Zippels Smoky Bay Oysters – The Company
Gary, Ashley and Bruce Zippel made the transition to Oyster farming in 1993, and were soon producing one of the most sought-after oysters in the business. With a collective background in wheat and sheep farming, their oyster farm is a product of meticulous experimentation and study. The deep water sub tidal system—a rarity in the oyster industry—is combined with a gentle, manual approach to sorting and grading. This places as little stress as possible on the oysters, allowing them to grow plump and happy in a spacious environment.
The Zippel brothers have not only built a highly-reputable company; they’ve become trusted names in the science of growing good oysters.
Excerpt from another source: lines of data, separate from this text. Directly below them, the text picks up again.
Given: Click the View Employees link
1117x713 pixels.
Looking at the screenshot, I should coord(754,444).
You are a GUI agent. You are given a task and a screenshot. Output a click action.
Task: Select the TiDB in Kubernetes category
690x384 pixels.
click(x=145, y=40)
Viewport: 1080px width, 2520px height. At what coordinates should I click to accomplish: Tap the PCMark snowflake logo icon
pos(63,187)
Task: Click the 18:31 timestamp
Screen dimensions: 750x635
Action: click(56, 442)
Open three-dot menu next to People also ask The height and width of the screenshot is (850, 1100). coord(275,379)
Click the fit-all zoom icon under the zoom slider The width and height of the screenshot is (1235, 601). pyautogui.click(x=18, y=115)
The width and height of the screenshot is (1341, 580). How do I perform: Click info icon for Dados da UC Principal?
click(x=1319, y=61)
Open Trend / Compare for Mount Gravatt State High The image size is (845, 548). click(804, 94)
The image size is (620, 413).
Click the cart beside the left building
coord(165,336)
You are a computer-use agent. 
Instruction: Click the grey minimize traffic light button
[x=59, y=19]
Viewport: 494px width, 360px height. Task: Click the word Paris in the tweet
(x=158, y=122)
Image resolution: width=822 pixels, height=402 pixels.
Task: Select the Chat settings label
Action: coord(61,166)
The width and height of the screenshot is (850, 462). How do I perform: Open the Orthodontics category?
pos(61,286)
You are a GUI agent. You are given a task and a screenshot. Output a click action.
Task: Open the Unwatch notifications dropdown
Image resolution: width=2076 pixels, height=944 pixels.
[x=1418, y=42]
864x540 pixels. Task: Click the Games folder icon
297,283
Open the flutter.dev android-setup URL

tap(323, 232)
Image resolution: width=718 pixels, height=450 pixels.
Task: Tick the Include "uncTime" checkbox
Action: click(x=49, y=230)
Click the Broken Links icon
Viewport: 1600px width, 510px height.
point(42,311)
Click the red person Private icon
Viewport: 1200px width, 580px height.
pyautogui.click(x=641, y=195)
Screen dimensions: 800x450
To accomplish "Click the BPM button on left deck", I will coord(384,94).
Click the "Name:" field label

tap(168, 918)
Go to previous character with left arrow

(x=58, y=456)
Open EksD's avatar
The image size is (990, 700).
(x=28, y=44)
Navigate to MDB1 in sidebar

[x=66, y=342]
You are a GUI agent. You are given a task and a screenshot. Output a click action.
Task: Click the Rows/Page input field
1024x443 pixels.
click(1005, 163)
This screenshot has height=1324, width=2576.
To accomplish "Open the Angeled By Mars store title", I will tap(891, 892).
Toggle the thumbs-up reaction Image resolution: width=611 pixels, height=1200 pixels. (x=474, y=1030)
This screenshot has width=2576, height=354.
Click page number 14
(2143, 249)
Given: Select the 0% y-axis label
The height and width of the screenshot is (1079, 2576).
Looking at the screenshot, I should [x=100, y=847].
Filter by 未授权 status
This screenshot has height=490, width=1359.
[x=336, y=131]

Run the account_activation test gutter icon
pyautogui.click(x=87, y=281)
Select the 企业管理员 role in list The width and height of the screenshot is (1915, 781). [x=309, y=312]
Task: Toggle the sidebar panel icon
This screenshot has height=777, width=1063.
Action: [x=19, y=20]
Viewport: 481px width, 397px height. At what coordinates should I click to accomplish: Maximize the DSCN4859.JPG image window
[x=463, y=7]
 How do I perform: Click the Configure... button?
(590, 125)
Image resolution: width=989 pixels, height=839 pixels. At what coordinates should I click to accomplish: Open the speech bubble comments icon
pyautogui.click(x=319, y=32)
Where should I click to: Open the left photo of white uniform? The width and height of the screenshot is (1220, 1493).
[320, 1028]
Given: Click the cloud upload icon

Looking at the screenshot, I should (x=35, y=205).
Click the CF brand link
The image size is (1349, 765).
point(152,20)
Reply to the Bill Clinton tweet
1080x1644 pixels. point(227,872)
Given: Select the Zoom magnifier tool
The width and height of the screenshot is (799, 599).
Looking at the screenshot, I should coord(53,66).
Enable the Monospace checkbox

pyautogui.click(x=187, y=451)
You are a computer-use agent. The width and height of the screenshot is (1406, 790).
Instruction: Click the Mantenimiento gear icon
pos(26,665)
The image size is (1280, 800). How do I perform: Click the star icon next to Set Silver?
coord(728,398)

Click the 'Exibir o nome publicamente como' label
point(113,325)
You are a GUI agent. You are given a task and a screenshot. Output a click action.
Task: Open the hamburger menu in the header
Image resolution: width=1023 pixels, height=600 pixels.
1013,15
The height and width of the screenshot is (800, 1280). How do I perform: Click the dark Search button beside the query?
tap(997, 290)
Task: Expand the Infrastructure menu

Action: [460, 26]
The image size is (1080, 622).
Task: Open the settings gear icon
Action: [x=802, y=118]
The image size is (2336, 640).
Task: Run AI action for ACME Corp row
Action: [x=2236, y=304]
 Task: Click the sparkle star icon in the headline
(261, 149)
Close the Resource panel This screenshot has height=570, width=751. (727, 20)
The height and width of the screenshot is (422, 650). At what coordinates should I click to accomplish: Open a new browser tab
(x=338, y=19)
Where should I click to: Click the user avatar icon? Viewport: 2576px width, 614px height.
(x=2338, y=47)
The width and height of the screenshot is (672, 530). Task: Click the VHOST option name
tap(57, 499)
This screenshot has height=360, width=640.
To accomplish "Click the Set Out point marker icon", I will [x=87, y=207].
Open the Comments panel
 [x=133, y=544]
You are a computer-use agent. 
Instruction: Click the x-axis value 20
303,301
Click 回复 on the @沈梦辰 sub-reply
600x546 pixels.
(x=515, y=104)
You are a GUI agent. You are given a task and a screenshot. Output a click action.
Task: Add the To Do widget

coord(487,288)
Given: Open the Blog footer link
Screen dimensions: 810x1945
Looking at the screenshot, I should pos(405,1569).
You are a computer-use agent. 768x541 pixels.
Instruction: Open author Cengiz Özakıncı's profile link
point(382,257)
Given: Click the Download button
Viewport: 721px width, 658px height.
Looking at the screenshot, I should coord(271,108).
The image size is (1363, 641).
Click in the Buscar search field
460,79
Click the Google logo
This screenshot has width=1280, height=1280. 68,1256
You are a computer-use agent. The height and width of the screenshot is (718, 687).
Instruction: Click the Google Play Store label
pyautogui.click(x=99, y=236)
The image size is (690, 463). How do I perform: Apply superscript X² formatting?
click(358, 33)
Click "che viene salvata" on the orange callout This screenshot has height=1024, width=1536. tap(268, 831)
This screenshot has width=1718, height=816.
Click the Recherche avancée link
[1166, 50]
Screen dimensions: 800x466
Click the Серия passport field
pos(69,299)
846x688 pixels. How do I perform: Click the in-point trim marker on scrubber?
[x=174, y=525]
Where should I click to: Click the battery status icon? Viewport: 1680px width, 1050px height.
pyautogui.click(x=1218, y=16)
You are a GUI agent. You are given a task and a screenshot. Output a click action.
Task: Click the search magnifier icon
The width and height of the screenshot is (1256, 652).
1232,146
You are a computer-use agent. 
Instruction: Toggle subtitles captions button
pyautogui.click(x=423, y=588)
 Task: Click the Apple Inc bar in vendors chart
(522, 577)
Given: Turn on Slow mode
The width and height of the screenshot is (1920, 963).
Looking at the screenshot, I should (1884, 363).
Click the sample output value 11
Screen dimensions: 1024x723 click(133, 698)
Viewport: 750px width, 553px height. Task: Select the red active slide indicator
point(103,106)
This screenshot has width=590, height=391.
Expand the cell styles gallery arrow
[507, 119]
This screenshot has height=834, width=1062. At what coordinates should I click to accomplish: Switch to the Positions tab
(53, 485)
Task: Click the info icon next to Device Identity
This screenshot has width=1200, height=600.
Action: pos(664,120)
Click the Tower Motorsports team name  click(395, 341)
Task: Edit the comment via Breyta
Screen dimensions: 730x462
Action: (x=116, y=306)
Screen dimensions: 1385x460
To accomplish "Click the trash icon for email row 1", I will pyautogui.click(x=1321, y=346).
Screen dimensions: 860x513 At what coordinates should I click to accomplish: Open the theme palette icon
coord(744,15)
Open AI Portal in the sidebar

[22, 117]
They’ve held several notable chairs in the industry, including the Oyster Growers’ Association, and have also been instrumental in next-generation oyster breeding research
Zippel’s Smoky Bay Oysters are characterized by plump white meat and vibrant ocean flavour. The quality is evident at a glance: These oysters are large, well-shaped and highly-uniform. After enjoying the sweet and salty taste, people often want to know more. Where do oysters like this come from, and how is such a high level of quality achieved?
The secret involves pristine growing conditions, selective breeding, and a blend of old and new farming technologies. The three brothers behind Zippel’s—Gary, Ashley and Bruce—come from a long tradition of working the land. Steering clear of the overly-mechanised approach, they still insist on sorting and grading every oyster by hand. The company handles its oysters with utmost care throughout the growth and maturation process, and is one of the only farmers to make use of a deep water sub tidal system. Because of these techniques, the final product is fatter, healthier and tastier.
From ocean to plate
Zippels start with Tasmanian oyster seeds that are selectively bred for shape, size and quality of meat. These are carefully raised in a pristine setting north of Smoky Bay. The company uses a rotation of eight different sites in this area, keeping lower stock-densities than conventional oyster farmers, and sorting all product manually.
The oysters are subject to French-style underwater grading, and are handled an average of 6-8 times during the two-year growth process. These methods contribute to the uniform shape and overall health the product.
When the growth and meat condition of the oysters have reached the highest standard, they are handled for the final time and sent off in old-style hessian bags. This helps retain moisture, keeps the oysters cool and alive, and is also a biodegradable solution.
Zippels Oysters from Smoky Bay are renowned throughout the world for their sensational “Sweet Ocean” taste.